Mehr Frauen in die Geschäftsführung

Doch was kann man bis dahin tun, um die prozentuale Verteilung der weiblichen Führungspositionen in der Öffentlichkeitsarbeit zu erhöhen? Zunächst sollten mehr Frauen ermutigt werden, Teil der Geschäftsführung zu werden. Diverse Studien zeigen, dass sich dies außerdem positiv auf die Umsatzrendite sowie das Aktienwachstum des Unternehmens auswirkt. Außerdem sollten sich Arbeitszeiten flexibler gestalten lassen. Oftmals fällt die Pflege von Eltern, Kindern oder weiteren Familienangehörigen auf die Frauen zurück. Der Spiegel berichtet 2017, dass eine 34-jährige Frau im Schnitt doppelt so viel unbezahlte Sorgearbeit leistet, wie ein Mann. Es bringen sich „in der Pflege nur 4,9 Prozent der Männer und 7,2 Prozent der Frauen in Deutschland ein“.

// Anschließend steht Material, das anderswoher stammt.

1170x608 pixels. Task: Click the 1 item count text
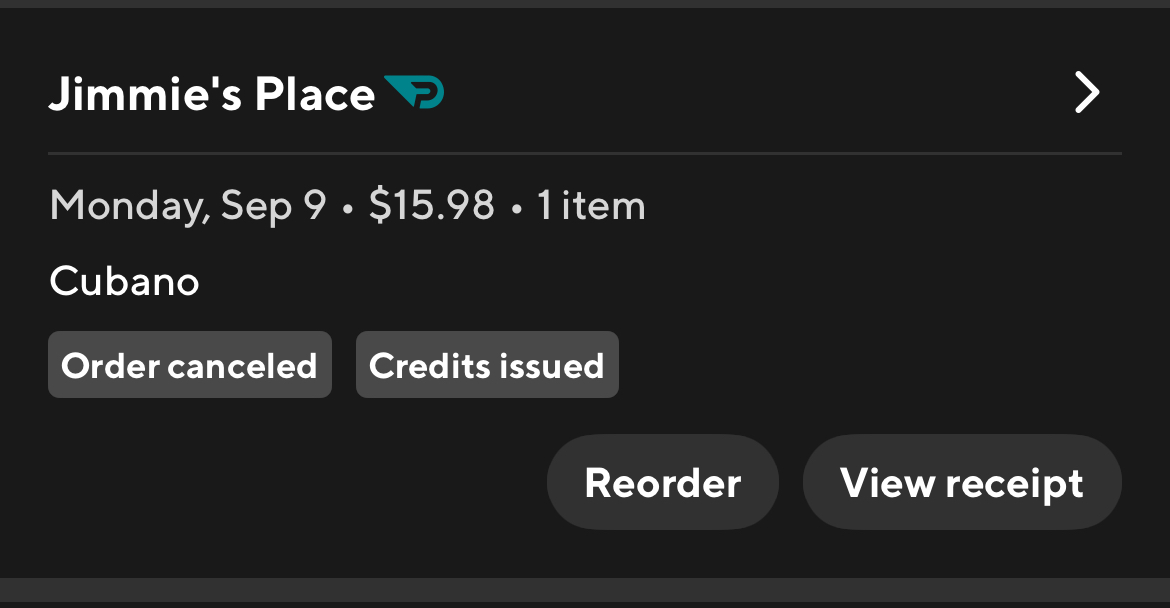591,206
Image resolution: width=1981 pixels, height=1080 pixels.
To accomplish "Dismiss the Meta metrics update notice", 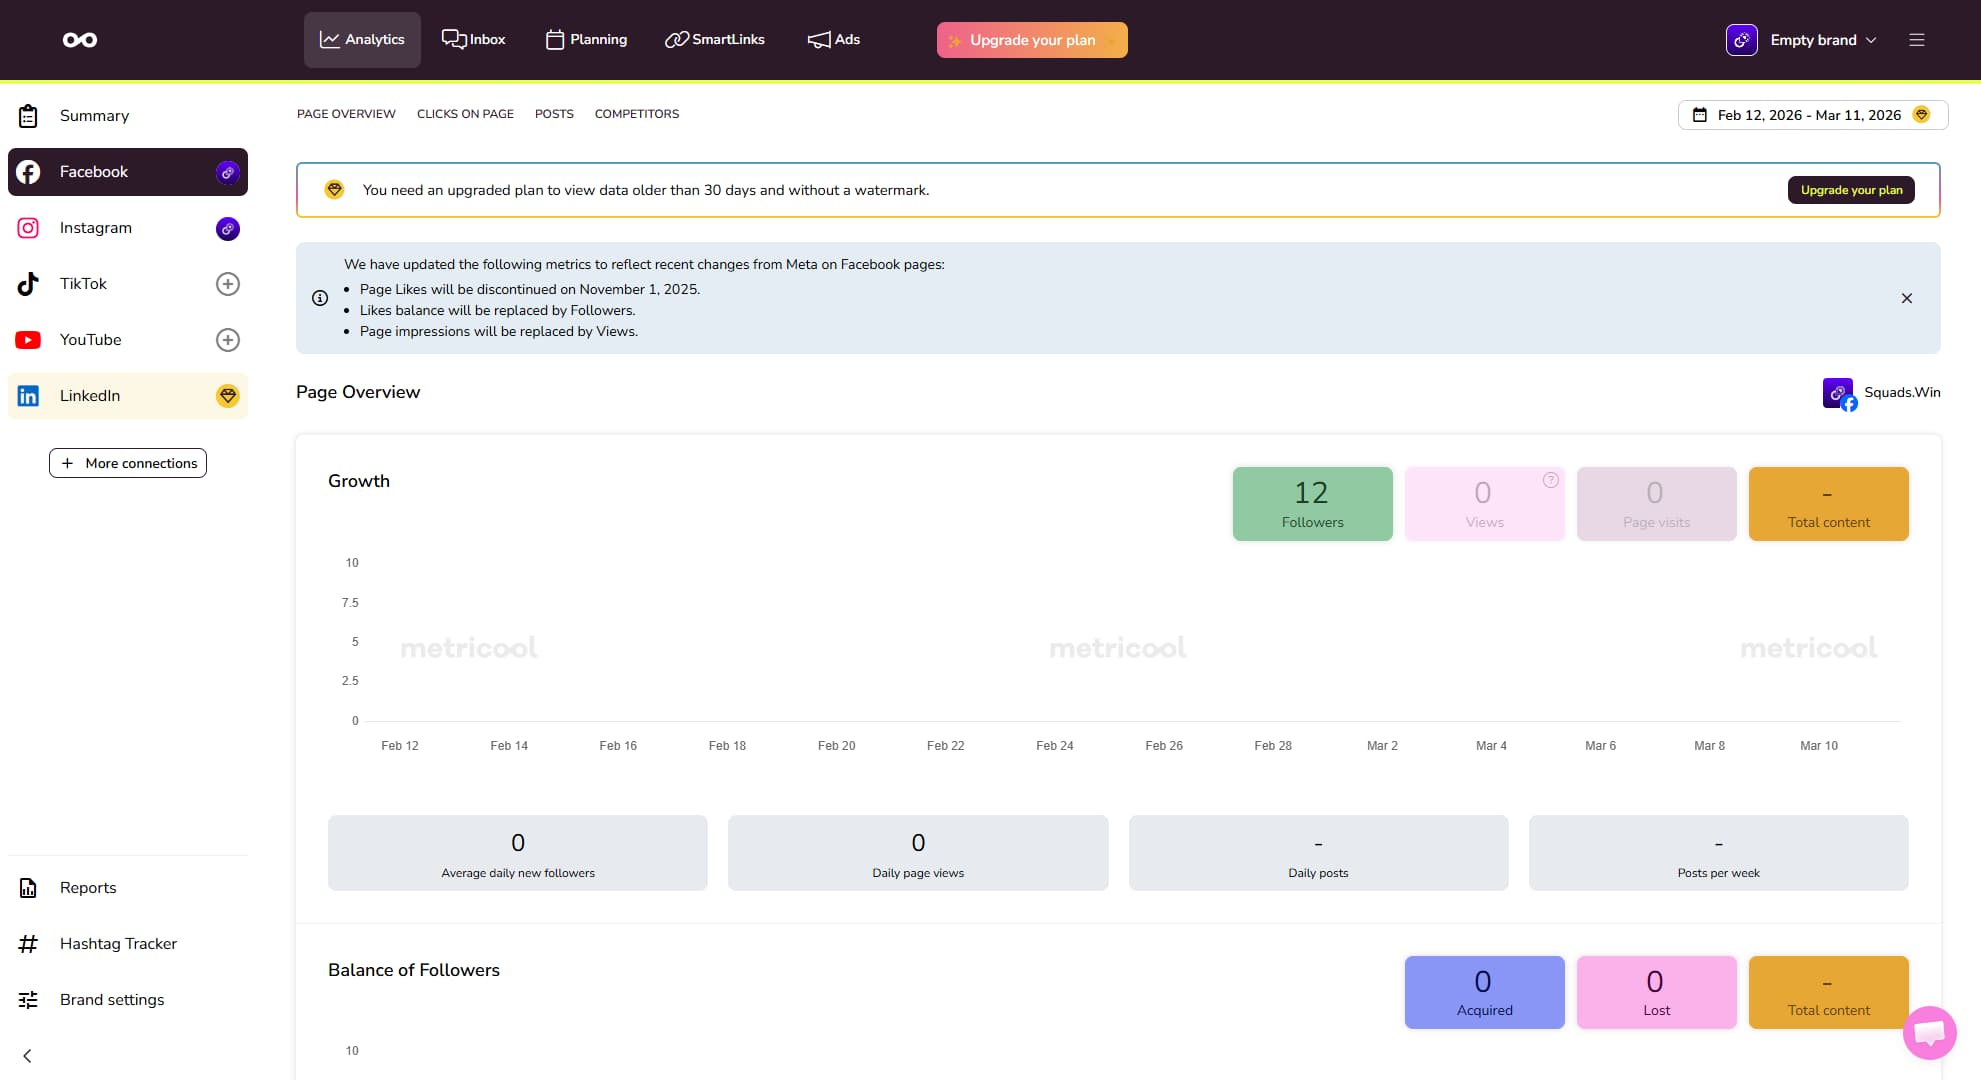I will coord(1907,298).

Ob eine völlige Gleichstellung des männlichen und weiblichen Geschlechtes auch in der Führungsebene der Öffentlichkeitsarbeit gelingen wird, muss sich zeigen. Klar ist: Auch wenn es erste Ansätze gibt, ist der Weg noch weit. 

Nachdem Alisa Zöltsch in Groningen „Internationale Kommunikation“ studiert und sich bei einem Auslandssemester in England auf den Bereich Journalismus spezialisiert hat, zog es die gebürtige Ostfriesin doch wieder nach Deutschland – unter anderem für ein Praktikum bei Mediavanti in Oldenburg.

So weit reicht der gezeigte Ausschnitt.